Hay hombres que trabajan extrayendo oro; él se dedicaba a extraer compasión. La miseria universal era su mina. El dolor por doquier no era sino una ocasión para la bondad a todas horas. lo decía tal cual, no deseaba nada más y no tenía más doctrina que ésa. Un día, aquel hombre que se creía «filósofo», aquel senador de quien ya hemos hablado, le dijo al obispo:

—Pero mire Su Ilustrísima el espectáculo del mundo; todos en guerra contra todos; el más fuerte es el más listo. Ese es una necedad.

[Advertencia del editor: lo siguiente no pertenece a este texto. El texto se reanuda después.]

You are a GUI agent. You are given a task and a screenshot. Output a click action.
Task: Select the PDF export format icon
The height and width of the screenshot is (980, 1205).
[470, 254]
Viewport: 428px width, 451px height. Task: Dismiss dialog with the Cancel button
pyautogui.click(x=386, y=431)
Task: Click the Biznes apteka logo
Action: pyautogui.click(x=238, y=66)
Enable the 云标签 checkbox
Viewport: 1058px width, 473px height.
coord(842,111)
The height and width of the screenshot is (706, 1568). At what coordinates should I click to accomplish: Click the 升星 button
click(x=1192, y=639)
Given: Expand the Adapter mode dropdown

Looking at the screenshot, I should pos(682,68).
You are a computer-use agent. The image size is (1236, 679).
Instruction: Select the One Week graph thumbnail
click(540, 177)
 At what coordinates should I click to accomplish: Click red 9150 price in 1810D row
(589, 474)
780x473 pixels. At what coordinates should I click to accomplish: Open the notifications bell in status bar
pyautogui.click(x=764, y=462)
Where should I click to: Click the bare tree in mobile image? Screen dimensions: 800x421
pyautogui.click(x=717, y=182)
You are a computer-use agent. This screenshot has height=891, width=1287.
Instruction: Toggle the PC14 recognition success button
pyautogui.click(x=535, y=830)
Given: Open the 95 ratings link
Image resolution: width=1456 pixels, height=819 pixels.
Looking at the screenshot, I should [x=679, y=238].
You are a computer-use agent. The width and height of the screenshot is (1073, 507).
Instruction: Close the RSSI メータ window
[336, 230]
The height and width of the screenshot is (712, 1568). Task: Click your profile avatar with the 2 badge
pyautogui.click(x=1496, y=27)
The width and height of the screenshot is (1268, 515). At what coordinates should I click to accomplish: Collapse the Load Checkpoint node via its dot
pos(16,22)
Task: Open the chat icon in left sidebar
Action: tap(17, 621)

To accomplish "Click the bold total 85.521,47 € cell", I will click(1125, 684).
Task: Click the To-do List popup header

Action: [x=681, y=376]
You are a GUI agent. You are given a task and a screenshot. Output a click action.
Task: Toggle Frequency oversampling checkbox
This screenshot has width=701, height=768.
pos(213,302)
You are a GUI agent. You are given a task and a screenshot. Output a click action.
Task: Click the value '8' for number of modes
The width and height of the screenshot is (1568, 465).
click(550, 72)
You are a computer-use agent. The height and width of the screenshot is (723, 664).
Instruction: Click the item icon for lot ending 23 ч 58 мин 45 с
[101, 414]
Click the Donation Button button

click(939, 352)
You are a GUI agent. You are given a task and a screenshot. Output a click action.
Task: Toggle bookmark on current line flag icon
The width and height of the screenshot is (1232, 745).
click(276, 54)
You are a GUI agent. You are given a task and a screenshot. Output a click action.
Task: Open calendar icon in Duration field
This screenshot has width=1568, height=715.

—Pues si es una necedad —contestó monseñor Bienvenu sin discutir—, el alma debe encerrarse en ella como la perla en la ostra.

Y se encerraba, vivía encerrado en ello, le bastaba por completo y daba de lado las preguntas prodigiosas que atraen y espantan, las perspectivas insondables de la abstracción, los precipicios de la metafísica, todas esas honduras que, para el apóstol, convergen en Dios, y, para el ateo, en la nada: el destino, el bien y el mal, la guerra del ser contra el ser, la conciencia del hombre, el sonambulismo meditabundo del animal, la transformación que llega con la muerte, la recapitulación de existencias que cabe en el sepulcro, el injerto incomprensible de los amores sucesivos en el yo persistente, la esencia, la sustancia, Nil y Ens, el alma, la naturaleza, la libertad, la necesidad; problemas como barrancos a pico; densidades lúgubres, a las que se asoman los arcángeles desmesurados de la inteligencia humana; abismos formidables que Lucrecio, Manu, san Pablo y Dante contemplan con esa mirada fulgurante que, cuando se clava en el infinito, hace que en él se abran estrellas.

Monseñor Bienvenu era sencillamente un hombre que tomaba constancia desde fuera de las cuestiones misteriosas sin escrutarlas, sin darles vueltas y sin alterar con ellas su mente; y llevaba en el alma el solemne respeto de la sombra.